(Datensätze zum Auffinden angezeigter Elemente)
╔══

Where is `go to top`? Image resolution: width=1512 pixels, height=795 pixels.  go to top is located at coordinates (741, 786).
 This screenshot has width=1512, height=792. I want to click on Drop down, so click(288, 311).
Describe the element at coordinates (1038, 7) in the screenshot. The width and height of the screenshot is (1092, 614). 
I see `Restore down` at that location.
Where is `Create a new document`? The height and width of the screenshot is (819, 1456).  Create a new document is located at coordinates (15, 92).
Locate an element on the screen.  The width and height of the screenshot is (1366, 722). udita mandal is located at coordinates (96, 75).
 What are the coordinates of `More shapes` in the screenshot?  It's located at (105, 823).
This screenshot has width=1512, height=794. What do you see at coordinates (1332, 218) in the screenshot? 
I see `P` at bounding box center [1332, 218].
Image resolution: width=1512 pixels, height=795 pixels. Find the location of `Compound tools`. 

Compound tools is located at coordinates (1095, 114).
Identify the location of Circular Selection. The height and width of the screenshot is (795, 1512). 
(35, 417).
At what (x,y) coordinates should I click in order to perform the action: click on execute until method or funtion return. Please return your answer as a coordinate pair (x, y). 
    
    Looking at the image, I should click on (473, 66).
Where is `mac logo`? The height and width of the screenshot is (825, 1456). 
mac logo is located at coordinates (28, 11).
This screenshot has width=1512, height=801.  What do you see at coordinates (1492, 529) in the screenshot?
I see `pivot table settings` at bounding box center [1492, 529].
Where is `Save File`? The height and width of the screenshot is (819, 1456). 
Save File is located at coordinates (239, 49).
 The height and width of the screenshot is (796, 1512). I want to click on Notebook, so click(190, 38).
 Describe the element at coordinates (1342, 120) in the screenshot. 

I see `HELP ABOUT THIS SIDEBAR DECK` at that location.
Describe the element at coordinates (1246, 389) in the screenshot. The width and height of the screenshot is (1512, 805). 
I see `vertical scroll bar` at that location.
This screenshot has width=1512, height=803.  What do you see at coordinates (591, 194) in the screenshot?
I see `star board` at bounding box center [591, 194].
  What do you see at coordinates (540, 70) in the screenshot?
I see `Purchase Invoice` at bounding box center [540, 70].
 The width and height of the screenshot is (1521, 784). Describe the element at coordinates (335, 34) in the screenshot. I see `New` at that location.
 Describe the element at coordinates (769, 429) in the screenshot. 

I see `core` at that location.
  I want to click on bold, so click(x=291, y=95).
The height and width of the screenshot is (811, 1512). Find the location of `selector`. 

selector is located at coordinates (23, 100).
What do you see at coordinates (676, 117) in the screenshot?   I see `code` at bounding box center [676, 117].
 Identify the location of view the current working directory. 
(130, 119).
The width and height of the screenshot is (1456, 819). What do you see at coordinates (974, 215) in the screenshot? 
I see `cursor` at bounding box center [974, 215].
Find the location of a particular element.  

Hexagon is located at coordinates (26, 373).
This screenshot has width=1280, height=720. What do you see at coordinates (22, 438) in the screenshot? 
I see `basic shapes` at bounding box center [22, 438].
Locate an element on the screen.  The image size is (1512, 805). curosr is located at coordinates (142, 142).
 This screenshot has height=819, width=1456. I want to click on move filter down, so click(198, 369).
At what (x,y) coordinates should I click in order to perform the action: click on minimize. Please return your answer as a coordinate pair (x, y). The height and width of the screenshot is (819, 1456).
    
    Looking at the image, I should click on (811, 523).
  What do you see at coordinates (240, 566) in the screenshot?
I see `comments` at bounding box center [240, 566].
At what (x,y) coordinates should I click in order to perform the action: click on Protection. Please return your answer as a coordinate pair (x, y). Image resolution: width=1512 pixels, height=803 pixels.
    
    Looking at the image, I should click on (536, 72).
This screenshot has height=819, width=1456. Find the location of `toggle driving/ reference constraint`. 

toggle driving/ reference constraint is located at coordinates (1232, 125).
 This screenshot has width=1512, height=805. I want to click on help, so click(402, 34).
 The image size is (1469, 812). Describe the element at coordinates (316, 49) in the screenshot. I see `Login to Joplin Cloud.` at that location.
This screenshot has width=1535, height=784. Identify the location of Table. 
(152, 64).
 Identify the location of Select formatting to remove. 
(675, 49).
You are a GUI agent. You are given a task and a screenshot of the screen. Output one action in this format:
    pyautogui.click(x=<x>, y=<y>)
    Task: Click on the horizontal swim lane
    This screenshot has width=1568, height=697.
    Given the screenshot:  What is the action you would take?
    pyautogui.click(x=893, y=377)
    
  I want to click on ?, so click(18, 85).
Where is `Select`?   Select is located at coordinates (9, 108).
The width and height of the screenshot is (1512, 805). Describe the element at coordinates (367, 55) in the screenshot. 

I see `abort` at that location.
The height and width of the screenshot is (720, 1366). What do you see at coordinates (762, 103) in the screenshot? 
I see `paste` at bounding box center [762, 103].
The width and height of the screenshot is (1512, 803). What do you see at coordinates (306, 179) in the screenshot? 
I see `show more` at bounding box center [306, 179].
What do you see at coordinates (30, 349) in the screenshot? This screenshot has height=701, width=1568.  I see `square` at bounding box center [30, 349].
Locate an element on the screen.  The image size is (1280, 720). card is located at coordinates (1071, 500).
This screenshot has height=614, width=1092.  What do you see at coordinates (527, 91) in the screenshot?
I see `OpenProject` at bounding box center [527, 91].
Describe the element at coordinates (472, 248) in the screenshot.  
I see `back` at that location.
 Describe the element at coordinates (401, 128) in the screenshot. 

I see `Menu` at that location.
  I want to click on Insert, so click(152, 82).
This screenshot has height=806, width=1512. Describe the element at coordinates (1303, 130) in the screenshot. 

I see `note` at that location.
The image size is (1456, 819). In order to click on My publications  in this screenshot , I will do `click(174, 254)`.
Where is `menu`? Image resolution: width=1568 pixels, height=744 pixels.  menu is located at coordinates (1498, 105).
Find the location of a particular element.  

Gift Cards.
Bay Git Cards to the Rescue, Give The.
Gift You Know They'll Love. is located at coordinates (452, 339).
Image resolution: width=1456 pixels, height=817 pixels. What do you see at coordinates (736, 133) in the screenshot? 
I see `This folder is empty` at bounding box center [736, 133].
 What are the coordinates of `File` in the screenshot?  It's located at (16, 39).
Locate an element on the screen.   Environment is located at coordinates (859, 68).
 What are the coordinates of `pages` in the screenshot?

╚══

• **AUFGABE**: Bitte schreiben Sie alle Zeilen oben unverändert ab.

• **ANTWORT**:
Where is `go to top`? Image resolution: width=1512 pixels, height=795 pixels.  go to top is located at coordinates (741, 786).
 This screenshot has width=1512, height=792. I want to click on Drop down, so click(288, 311).
Describe the element at coordinates (1038, 7) in the screenshot. The width and height of the screenshot is (1092, 614). 
I see `Restore down` at that location.
Where is `Create a new document`? The height and width of the screenshot is (819, 1456).  Create a new document is located at coordinates (15, 92).
Locate an element on the screen.  The width and height of the screenshot is (1366, 722). udita mandal is located at coordinates (96, 75).
 What are the coordinates of `More shapes` in the screenshot?  It's located at (105, 823).
This screenshot has width=1512, height=794. What do you see at coordinates (1332, 218) in the screenshot? 
I see `P` at bounding box center [1332, 218].
Image resolution: width=1512 pixels, height=795 pixels. Find the location of `Compound tools`. 

Compound tools is located at coordinates (1095, 114).
Identify the location of Circular Selection. The height and width of the screenshot is (795, 1512). 
(35, 417).
At what (x,y) coordinates should I click in order to perform the action: click on execute until method or funtion return. Please return your answer as a coordinate pair (x, y). 
    
    Looking at the image, I should click on (473, 66).
Where is `mac logo`? The height and width of the screenshot is (825, 1456). 
mac logo is located at coordinates (28, 11).
This screenshot has width=1512, height=801.  What do you see at coordinates (1492, 529) in the screenshot?
I see `pivot table settings` at bounding box center [1492, 529].
Where is `Save File`? The height and width of the screenshot is (819, 1456). 
Save File is located at coordinates (239, 49).
 The height and width of the screenshot is (796, 1512). I want to click on Notebook, so click(190, 38).
 Describe the element at coordinates (1342, 120) in the screenshot. 

I see `HELP ABOUT THIS SIDEBAR DECK` at that location.
Describe the element at coordinates (1246, 389) in the screenshot. The width and height of the screenshot is (1512, 805). 
I see `vertical scroll bar` at that location.
This screenshot has width=1512, height=803.  What do you see at coordinates (591, 194) in the screenshot?
I see `star board` at bounding box center [591, 194].
  What do you see at coordinates (540, 70) in the screenshot?
I see `Purchase Invoice` at bounding box center [540, 70].
 The width and height of the screenshot is (1521, 784). Describe the element at coordinates (335, 34) in the screenshot. I see `New` at that location.
 Describe the element at coordinates (769, 429) in the screenshot. 

I see `core` at that location.
  I want to click on bold, so click(x=291, y=95).
The height and width of the screenshot is (811, 1512). Find the location of `selector`. 

selector is located at coordinates (23, 100).
What do you see at coordinates (676, 117) in the screenshot?   I see `code` at bounding box center [676, 117].
 Identify the location of view the current working directory. 
(130, 119).
The width and height of the screenshot is (1456, 819). What do you see at coordinates (974, 215) in the screenshot? 
I see `cursor` at bounding box center [974, 215].
Find the location of a particular element.  

Hexagon is located at coordinates (26, 373).
This screenshot has width=1280, height=720. What do you see at coordinates (22, 438) in the screenshot? 
I see `basic shapes` at bounding box center [22, 438].
Locate an element on the screen.  The image size is (1512, 805). curosr is located at coordinates (142, 142).
 This screenshot has height=819, width=1456. I want to click on move filter down, so click(198, 369).
At what (x,y) coordinates should I click in order to perform the action: click on minimize. Please return your answer as a coordinate pair (x, y). The height and width of the screenshot is (819, 1456).
    
    Looking at the image, I should click on (811, 523).
  What do you see at coordinates (240, 566) in the screenshot?
I see `comments` at bounding box center [240, 566].
At what (x,y) coordinates should I click in order to perform the action: click on Protection. Please return your answer as a coordinate pair (x, y). Image resolution: width=1512 pixels, height=803 pixels.
    
    Looking at the image, I should click on (536, 72).
This screenshot has height=819, width=1456. Find the location of `toggle driving/ reference constraint`. 

toggle driving/ reference constraint is located at coordinates (1232, 125).
 This screenshot has width=1512, height=805. I want to click on help, so click(402, 34).
 The image size is (1469, 812). Describe the element at coordinates (316, 49) in the screenshot. I see `Login to Joplin Cloud.` at that location.
This screenshot has width=1535, height=784. Identify the location of Table. 
(152, 64).
 Identify the location of Select formatting to remove. 
(675, 49).
You are a GUI agent. You are given a task and a screenshot of the screen. Output one action in this format:
    pyautogui.click(x=<x>, y=<y>)
    Task: Click on the horizontal swim lane
    This screenshot has width=1568, height=697.
    Given the screenshot:  What is the action you would take?
    pyautogui.click(x=893, y=377)
    
  I want to click on ?, so click(18, 85).
Where is `Select`?   Select is located at coordinates (9, 108).
The width and height of the screenshot is (1512, 805). Describe the element at coordinates (367, 55) in the screenshot. 

I see `abort` at that location.
The height and width of the screenshot is (720, 1366). What do you see at coordinates (762, 103) in the screenshot? 
I see `paste` at bounding box center [762, 103].
The width and height of the screenshot is (1512, 803). What do you see at coordinates (306, 179) in the screenshot? 
I see `show more` at bounding box center [306, 179].
What do you see at coordinates (30, 349) in the screenshot? This screenshot has height=701, width=1568.  I see `square` at bounding box center [30, 349].
Locate an element on the screen.  The image size is (1280, 720). card is located at coordinates (1071, 500).
This screenshot has height=614, width=1092.  What do you see at coordinates (527, 91) in the screenshot?
I see `OpenProject` at bounding box center [527, 91].
Describe the element at coordinates (472, 248) in the screenshot.  
I see `back` at that location.
 Describe the element at coordinates (401, 128) in the screenshot. 

I see `Menu` at that location.
  I want to click on Insert, so click(152, 82).
This screenshot has height=806, width=1512. Describe the element at coordinates (1303, 130) in the screenshot. 

I see `note` at that location.
The image size is (1456, 819). In order to click on My publications  in this screenshot , I will do `click(174, 254)`.
Where is `menu`? Image resolution: width=1568 pixels, height=744 pixels.  menu is located at coordinates (1498, 105).
Find the location of a particular element.  

Gift Cards.
Bay Git Cards to the Rescue, Give The.
Gift You Know They'll Love. is located at coordinates (452, 339).
Image resolution: width=1456 pixels, height=817 pixels. What do you see at coordinates (736, 133) in the screenshot? 
I see `This folder is empty` at bounding box center [736, 133].
 What are the coordinates of `File` in the screenshot?  It's located at (16, 39).
Locate an element on the screen.   Environment is located at coordinates (859, 68).
 What are the coordinates of `pages` in the screenshot?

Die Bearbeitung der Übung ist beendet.